ADMA Biologics (ADMA) announced Monday that it received approval from the U.S. Food and Drug Administration (FDA) for its plasma yield enhancement production process.
The technology is designed to extract more medication from each plasma donation. The company claims it can boost production yields by about 20%.
“This approval represents a pivotal milestone for ADMA, unlocking the opportunity for meaningful acceleration in our revenue and earnings trajectory beginning in late 2025 and accelerating further into 2026 and beyond,” ADMA President and CEO Adam Grossman said in a statement.
Shares of ADMA jumped 12.1% on Monday. The stock is now up 42.9% year to date and 274.2% over the past year.
Grossman added that ADMA is the first U.S. producer of plasma-derived products to receive FDA approval for a yield enhancement process.
This move, he says, cements the company’s leadership in modernizing plasma fractionation through “agile, forward-thinking scientific development and execution.”
The FDA win adds to a strong stretch for the company. In March, ADMA reported $426.5 million in total revenue for FY2024, up 65% from the prior year.
Adjusted EBITDA soared 309% to $164.6 million. Earnings per share (EPS) came in at $0.46, easily beating forecasts for $0.15.For 2025, ADMA is targeting $490 million in revenue.

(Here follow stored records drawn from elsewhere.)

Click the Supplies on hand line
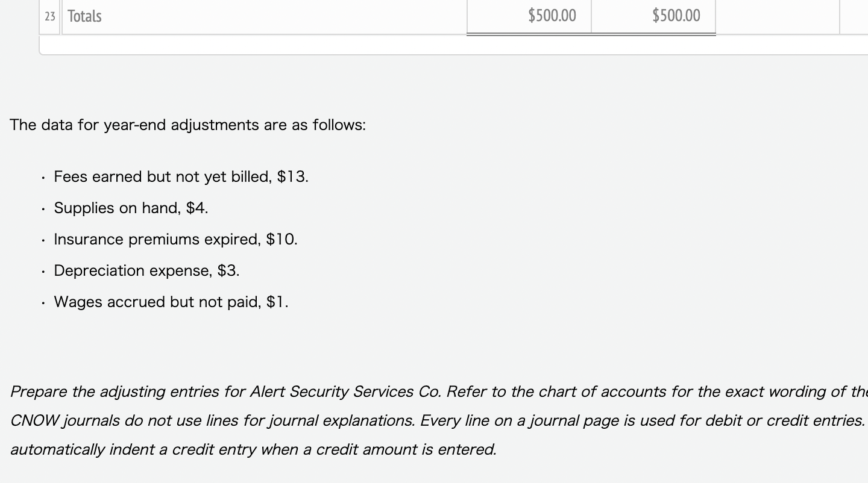Screen dimensions: 868x483 click(x=131, y=208)
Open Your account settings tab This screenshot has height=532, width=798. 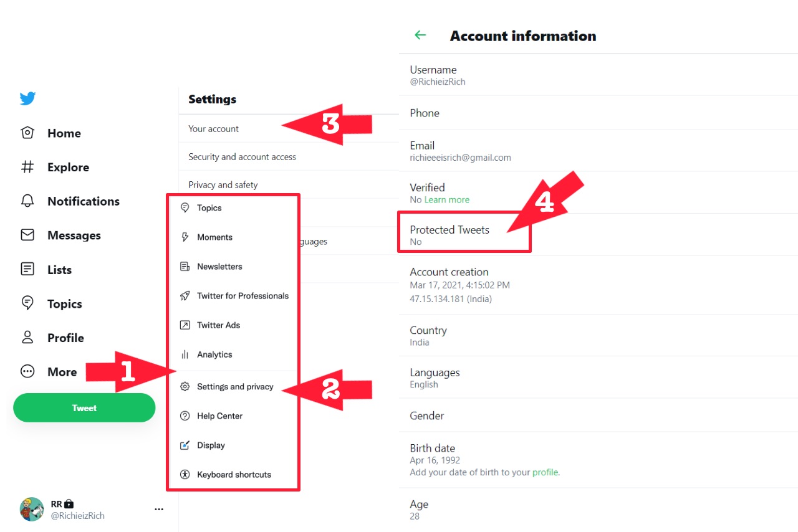pos(214,129)
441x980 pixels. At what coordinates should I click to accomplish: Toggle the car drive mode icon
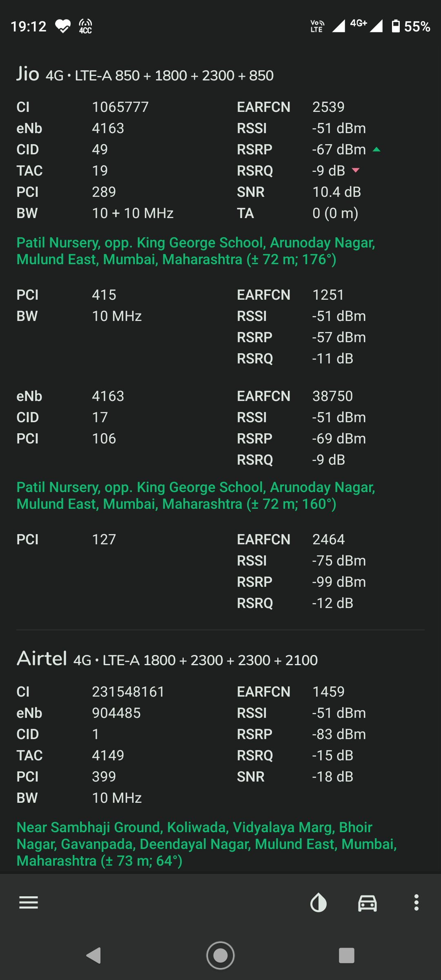pos(368,902)
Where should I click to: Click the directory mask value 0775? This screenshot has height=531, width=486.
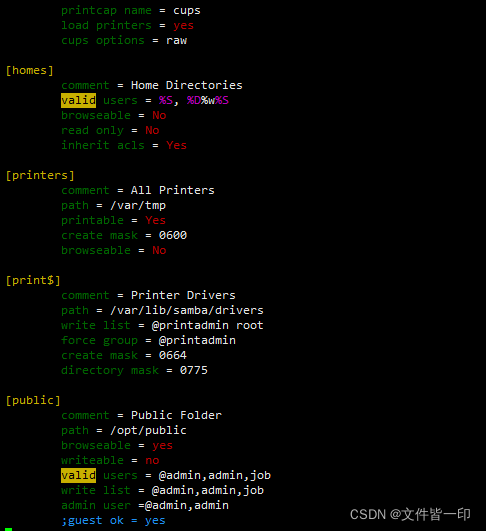click(x=194, y=370)
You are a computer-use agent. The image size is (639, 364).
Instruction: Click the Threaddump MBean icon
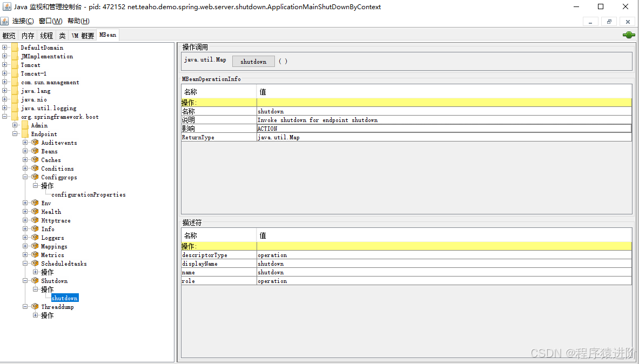[35, 307]
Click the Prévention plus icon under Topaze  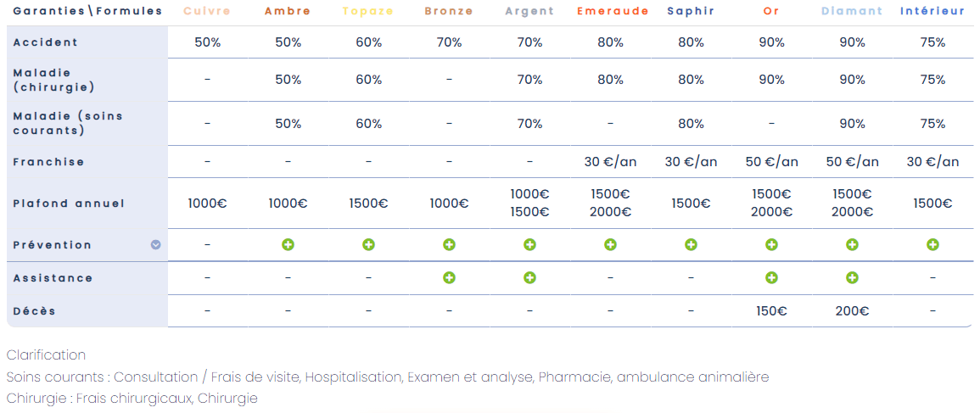tap(368, 245)

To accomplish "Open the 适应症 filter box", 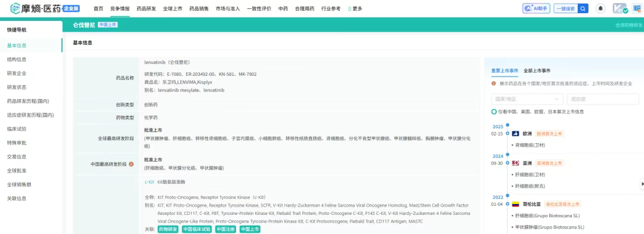I will pyautogui.click(x=602, y=99).
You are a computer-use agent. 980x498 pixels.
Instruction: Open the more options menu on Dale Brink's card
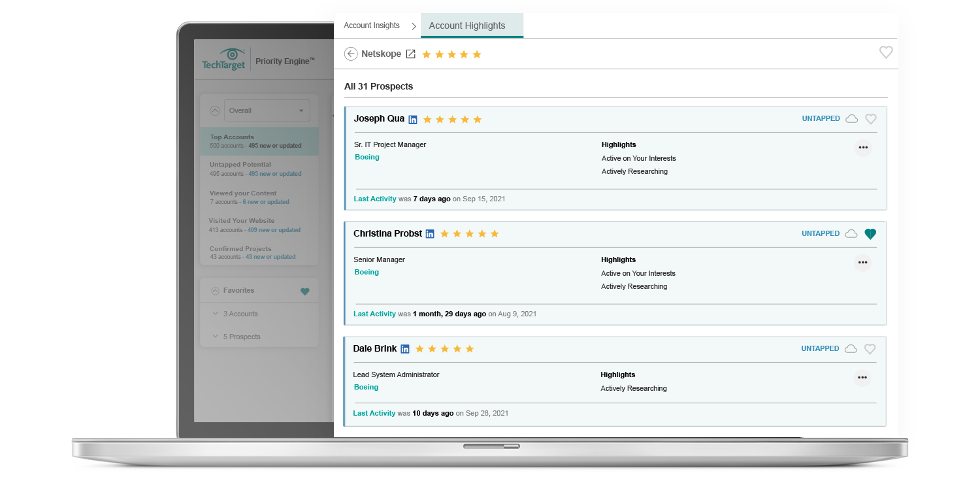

After the FDA news, Mizuho Securities raised its price target to $32 while keeping an Outperform rating. Cantor Fitzgerald also reiterated an Overweight rating with a $25 target.
The stock closed Monday at $24.51.
U.S. operations offer immunity from tariffs
The FDA approval comes as broader concerns grow around potential pharmaceutical tariffs.
A report by Ernst & Young last week warned that a 25% tariff on pharmaceutical imports, floated by President Trump, would add roughly $51 billion a year to U.S. drug costs.
The U.S. imported $203 billion in pharmaceutical goods in 2023, according to the report.
Earlier this month, the Trump administration launched national security probes into both pharmaceutical and semiconductor imports seen as a prelude to new tariffs.
ADMA isn't particularly worried about the prospect of pharma tariffs because its operations are fully U.S.-based.
In a statement earlier this month, the company said its “manufacturing operations, end-market sales, and customer engagements” are all conducted domestically.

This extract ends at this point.